Reading the post-trial decision by Suffolk County Commercial Division Justice Emily Pines in Nastasi v. Carlino, 2011 NY Slip Op 30626(U) (Sup. Ct. Suffolk County Mar. 8, 2011), one can’t help but be struck by the utter futility of an intense three-year litigation between business partners over a now-defunct company in which the court finds them all at fault and sends them all home empty handed.

Aletto & Nastasi Ltd. ("A&N") was formed in 2004 by shareholders Nastasi (40%), Carlino (40%) and Aletto (20%) to operate a marble and granite sales business including warehouse and showroom in Bohemia, New York.  Nastasi managed the business until early 2008 when Carlino and Aletto held a shareholders meeting without proper notice at which they voted to remove Nastasi from management and, as described in the court’s decision, "had him thrown off the property" after they determined that Nastasi was running sales through a separate company wholly owned by Nastasi.

In May 2008, Nastasi filed a petition for judicial dissolution of A&N as an oppressed minority shareholder under Section 1104-a of the Business Corporation Law.  Carlino and Aletto responded in kind with their own suit against Nastasi and his separately owned companies seeking an accounting based on Nastasi’s alleged conversion of corporate funds for his own personal use and breach of fiduciary duty.      

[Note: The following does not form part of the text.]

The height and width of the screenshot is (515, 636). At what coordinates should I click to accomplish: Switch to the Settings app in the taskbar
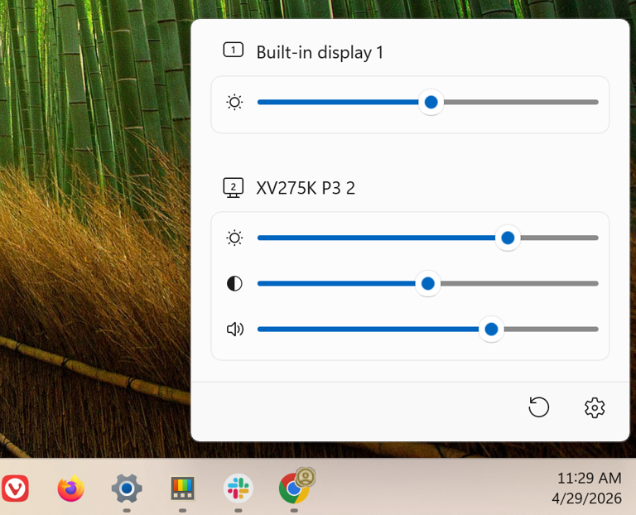point(127,489)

In October 2008, Justice Pines denied Nastasi’s dissolution petition, finding that "[t]he conclusory allegations of ouster, irreconcilable differences and financial damage to the corporation, are insufficient to demonstrate ‘oppressive conduct’ as to warrant dissolution."

The claims by Carlino and Aletto against Nastasi proceeded to trial before Justice Pines, whose decision last month paints an unflattering picture of bad behavior on both sides.  For his part, Nastasi is found to have installed his own, separate company as lessee of A&N’s showroom which he then subleased to A&N at a substantially higher rent.  Justice Pines also found that Nastasi kept A&N’s books and records at an office run by one of his other companies; that he prevented Carlino and Aletto from learning A&N’s revenues and expenses over a two-year period; that almost all the invoices for A&N’s sales for the period 2006 through early 2008 were invoiced by Nastasi’s wholly owned company; and that "Nastasi’s testimony with regard to his financial contributions to A&N is simply unfounded and not credible."

Carlino and Aletto also took some lumps.  In March 2009, following an eviction proceeding brought by Nastasi’s sublessor company against A&N, Nastasi regained control of the showroom and found that Carlino and Aletto had broken granite, smashed sinks and removed all the fixtures along with the cabinets and tiling.  The repair costs subsequently incurred by Nastasi were over $180,000.  Justice Pines also discredited their testimony that A&N "never really existed," and she concluded that, because the now-defunct company never made a profit, Carlino and Aletto at most were entitled to "amounts necessary to equalize the respective contributions of the shareholders" and not, as they requested, the return of their investments and loans to A&N which totaled around $450,000.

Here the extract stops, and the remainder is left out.